Introduction

Alzheimer’s disease is characterised by the deposition of extracellular β-amyloid plaques (Aβ) and intracellular neurofibrillary tangles (tau). Several PET tracers allow the in-vivo quantification of tau. While the cross-sectional analysis of these tracers for early detection of tau has been widely studied, their longitudinal analysis is limited. Longitudinal tau quantification may provide a useful marker of anti-tau drug efficacy in clinical trials, and different tau PET tracers may provide different sensitivity to longitudinal changes, but without a head-to-head dataset or a carefully designed case-matching procedure, comparing results in different cohorts can be biased.
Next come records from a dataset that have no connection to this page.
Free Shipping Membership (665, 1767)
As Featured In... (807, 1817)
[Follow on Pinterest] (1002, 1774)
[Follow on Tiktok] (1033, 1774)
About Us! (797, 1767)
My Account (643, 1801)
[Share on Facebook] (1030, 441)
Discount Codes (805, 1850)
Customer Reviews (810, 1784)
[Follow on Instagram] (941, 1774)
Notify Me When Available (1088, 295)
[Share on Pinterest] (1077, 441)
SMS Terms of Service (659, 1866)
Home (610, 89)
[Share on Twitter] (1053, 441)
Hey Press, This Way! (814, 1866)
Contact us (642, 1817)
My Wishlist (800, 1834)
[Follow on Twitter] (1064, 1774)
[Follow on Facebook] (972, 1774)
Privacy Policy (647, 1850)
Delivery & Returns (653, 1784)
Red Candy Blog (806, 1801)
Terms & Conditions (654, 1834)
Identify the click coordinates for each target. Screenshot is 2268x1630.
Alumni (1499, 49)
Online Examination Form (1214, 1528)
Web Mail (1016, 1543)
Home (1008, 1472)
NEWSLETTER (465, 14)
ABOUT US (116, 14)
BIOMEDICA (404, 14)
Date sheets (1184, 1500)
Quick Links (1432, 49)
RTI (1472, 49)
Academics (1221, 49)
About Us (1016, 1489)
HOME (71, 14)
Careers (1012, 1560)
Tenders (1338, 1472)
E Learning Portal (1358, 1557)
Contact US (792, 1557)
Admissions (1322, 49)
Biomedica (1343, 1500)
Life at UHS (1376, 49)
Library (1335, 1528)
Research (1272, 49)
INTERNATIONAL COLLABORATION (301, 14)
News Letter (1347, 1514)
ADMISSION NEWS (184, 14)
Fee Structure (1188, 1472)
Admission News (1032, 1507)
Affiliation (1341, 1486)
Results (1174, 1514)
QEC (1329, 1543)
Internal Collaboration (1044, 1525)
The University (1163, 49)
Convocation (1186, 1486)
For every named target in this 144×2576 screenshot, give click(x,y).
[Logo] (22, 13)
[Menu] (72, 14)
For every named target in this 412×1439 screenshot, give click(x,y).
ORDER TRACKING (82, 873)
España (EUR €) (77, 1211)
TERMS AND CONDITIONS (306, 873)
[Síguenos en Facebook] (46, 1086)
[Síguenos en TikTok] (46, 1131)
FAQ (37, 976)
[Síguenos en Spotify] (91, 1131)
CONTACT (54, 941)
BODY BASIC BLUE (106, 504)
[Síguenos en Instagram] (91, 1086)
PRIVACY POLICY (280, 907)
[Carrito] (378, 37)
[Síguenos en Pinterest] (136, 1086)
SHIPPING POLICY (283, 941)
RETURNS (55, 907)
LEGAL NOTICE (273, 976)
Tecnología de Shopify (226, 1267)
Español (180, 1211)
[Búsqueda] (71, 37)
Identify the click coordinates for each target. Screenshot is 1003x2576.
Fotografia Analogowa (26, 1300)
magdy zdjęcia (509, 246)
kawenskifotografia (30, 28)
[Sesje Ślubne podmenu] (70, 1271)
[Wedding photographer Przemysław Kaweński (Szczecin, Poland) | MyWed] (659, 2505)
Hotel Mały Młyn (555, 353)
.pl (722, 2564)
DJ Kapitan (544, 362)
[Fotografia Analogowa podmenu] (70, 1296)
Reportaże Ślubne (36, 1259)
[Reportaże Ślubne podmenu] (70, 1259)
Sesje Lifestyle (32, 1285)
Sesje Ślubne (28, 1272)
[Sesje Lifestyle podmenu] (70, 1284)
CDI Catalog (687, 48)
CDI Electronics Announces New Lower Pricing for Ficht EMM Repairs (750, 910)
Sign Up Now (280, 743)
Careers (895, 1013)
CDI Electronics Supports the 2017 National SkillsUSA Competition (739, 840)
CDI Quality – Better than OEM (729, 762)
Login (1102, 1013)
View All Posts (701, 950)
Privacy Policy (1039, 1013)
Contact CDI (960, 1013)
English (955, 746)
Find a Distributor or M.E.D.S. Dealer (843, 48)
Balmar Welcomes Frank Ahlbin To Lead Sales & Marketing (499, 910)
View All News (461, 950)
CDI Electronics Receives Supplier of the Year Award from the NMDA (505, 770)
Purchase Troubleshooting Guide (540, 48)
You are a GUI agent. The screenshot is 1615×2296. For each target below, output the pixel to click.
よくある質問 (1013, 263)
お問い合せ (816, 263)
In this study, we aim to minimise this bias by matching subjects in two cohorts imaged using 18F-MK6240 and 18F-flortaucipir.

A recent direct comparison of 18F-flortaucipir and 18F-MK6240 (1) showed that both tracers detect tau in common regions that are typically associated with tau pathology in AD. They also showed a good SUVR correlation in these regions. This analysis also revealed that 18F-MK6240 exhibited a greater dynamic range, with the author concluding that this could lead to an earlier detection of tau accumulation in longitudinal studies, but direct longitudinal comparison would be required to support these findings.

There has been a number of longitudinal studies for 18F-Flortaucipir looking at the accumulation in cognitively unimpaired (CU) (2), CU/mild cognitive impairment (MCI) (3, 4), MCI (5) and a mix of CU, MCI and Alzheimer’s disease (AD) (68). Other studies have also looked at the pattern of accumulation in clinical variants of AD (9) and autosomal AD (10). While most studies find statistically significantly higher rates of tau accumulation at the prodromal stage of the disease, the results at the preclinical stage are mixed, with only 2 studies (3, 11) finding statistically significantly higher rates of tau accumulation in the Aβ positive CU compared with the Aβ negative CU.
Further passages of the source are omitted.